■ WHAT YOU SHOULD DO
Begin the copy at the line containing "Where should I" in the data below and end it at the line containing "This screenshot has height=628, width=1200.", keeping each line exact and leaving out pictures.

■ THE DATA

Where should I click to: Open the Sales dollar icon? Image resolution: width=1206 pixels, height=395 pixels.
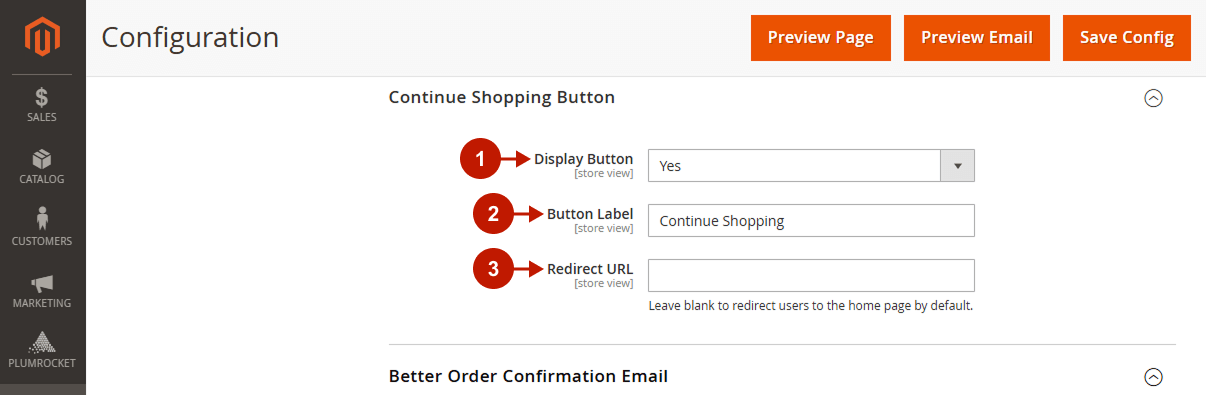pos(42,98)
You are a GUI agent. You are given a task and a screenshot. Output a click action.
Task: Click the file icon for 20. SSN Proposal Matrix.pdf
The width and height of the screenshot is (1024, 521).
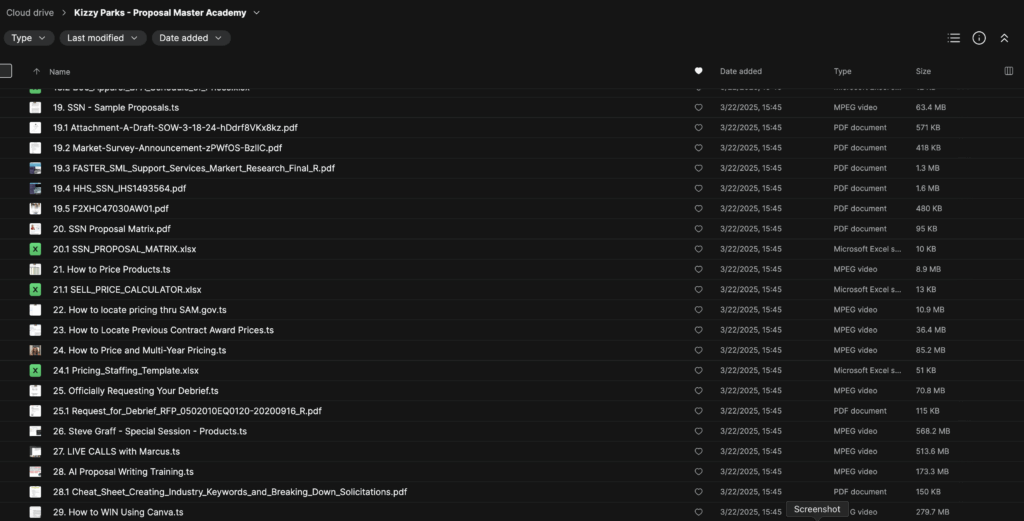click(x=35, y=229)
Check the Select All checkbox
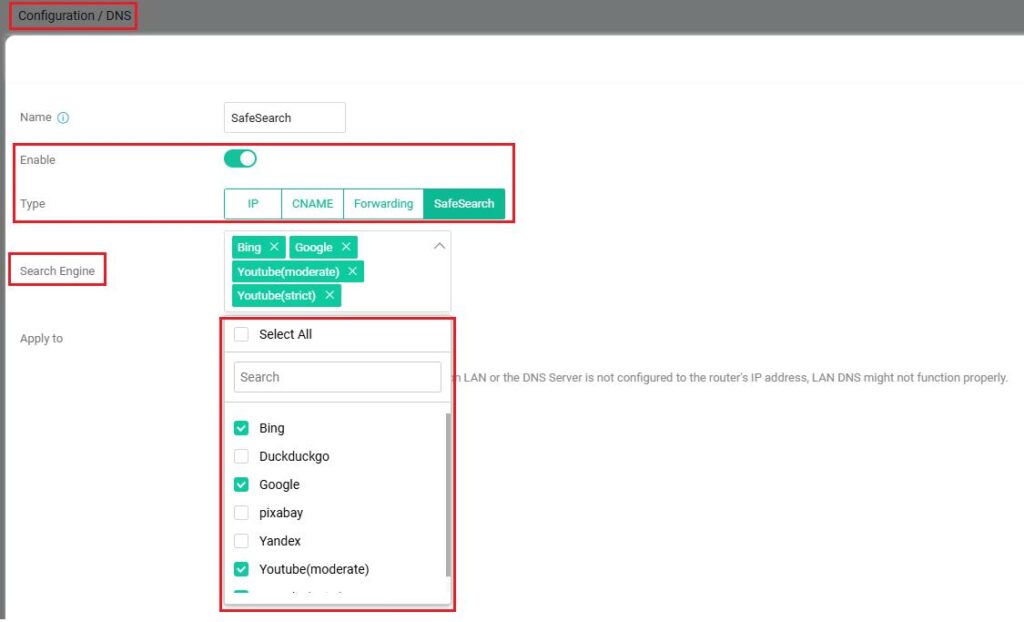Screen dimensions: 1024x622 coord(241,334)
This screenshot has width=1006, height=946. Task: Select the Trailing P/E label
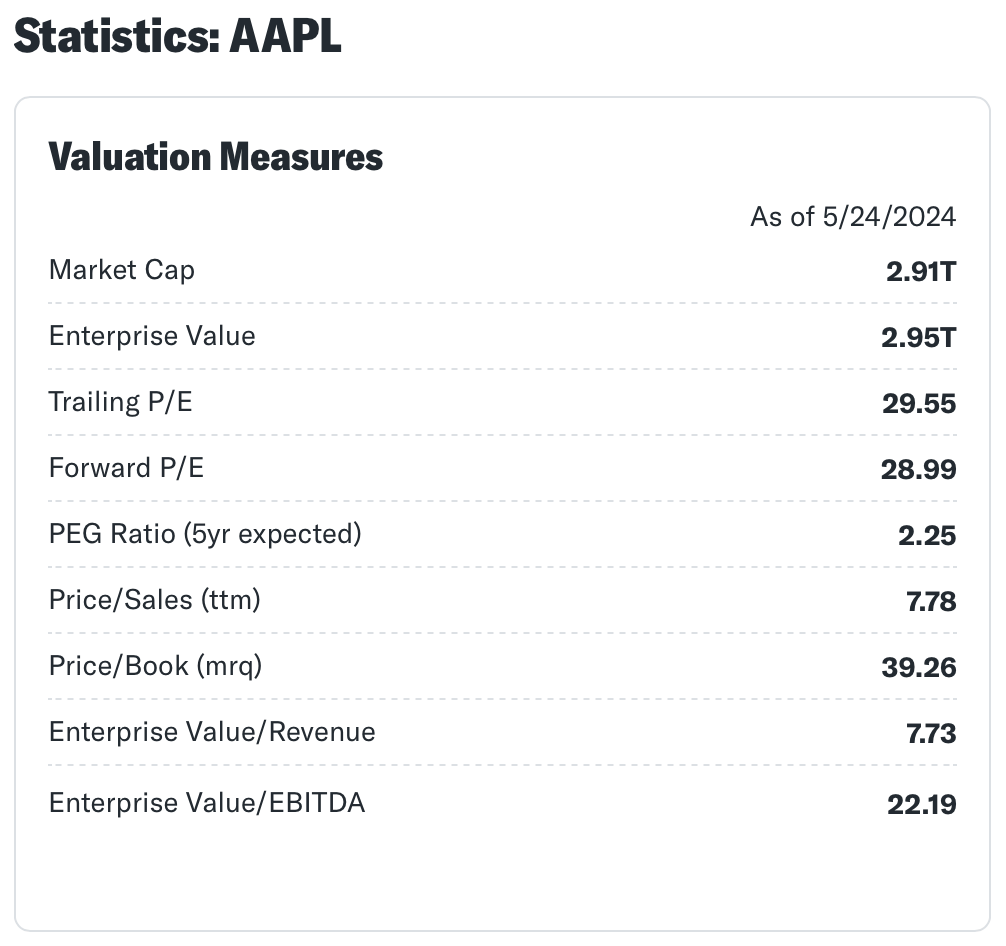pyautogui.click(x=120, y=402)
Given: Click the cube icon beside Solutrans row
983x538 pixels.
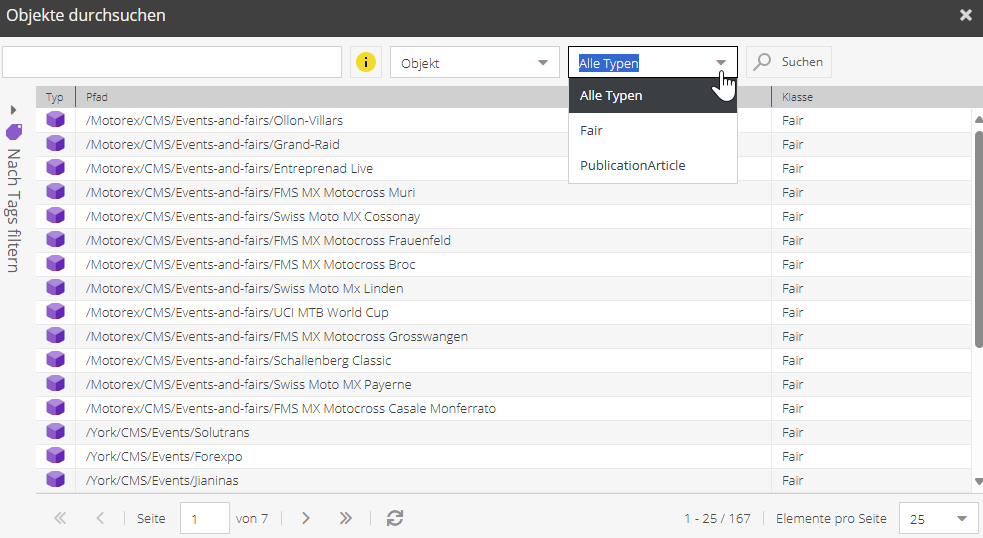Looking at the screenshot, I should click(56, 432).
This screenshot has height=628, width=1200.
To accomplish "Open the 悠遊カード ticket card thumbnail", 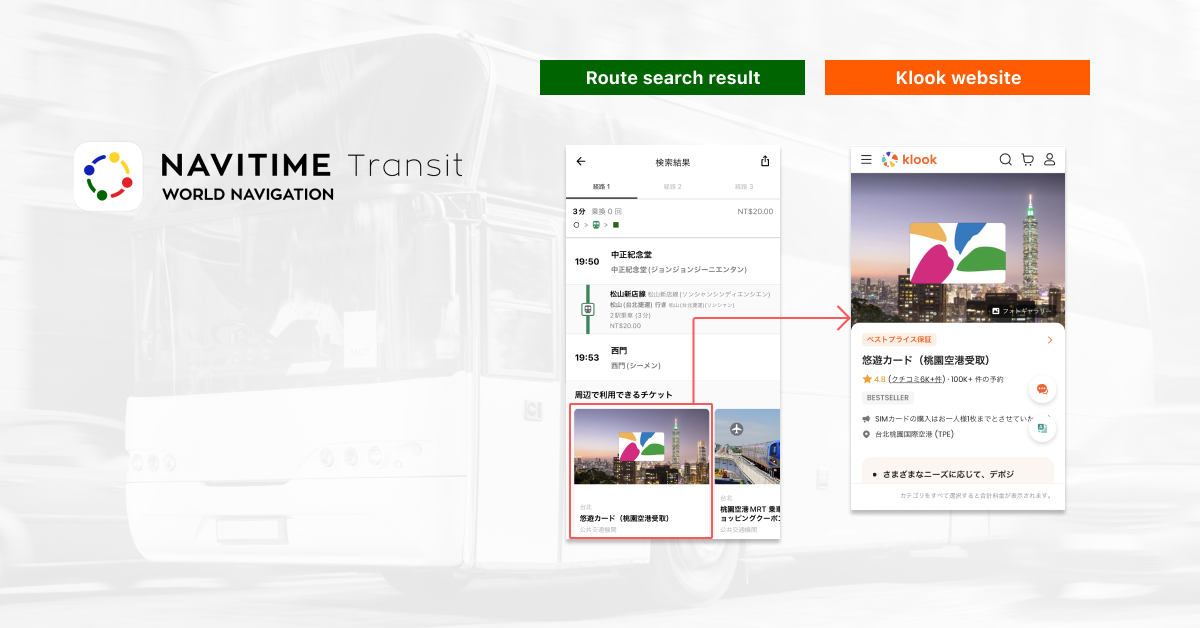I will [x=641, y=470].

==

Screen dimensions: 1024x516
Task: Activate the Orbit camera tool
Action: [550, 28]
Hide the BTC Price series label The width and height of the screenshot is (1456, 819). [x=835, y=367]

■ RESULT OF THIS TASK
Where should I click to: Open the Sales dollar icon? Image resolution: width=1206 pixels, height=395 pixels.
pos(42,98)
You are a GUI agent. You are given a task and a screenshot. Output a click action.
Task: Click the file icon for 20. SSN Proposal Matrix.pdf
The width and height of the screenshot is (1024, 521).
click(x=35, y=229)
Check the Select All checkbox
Screen dimensions: 1024x622 coord(241,334)
This screenshot has width=1006, height=946. Task: Select the Trailing P/E label
pyautogui.click(x=120, y=402)
Given: Click the cube icon beside Solutrans row
983x538 pixels.
Looking at the screenshot, I should click(56, 432).
This screenshot has height=628, width=1200.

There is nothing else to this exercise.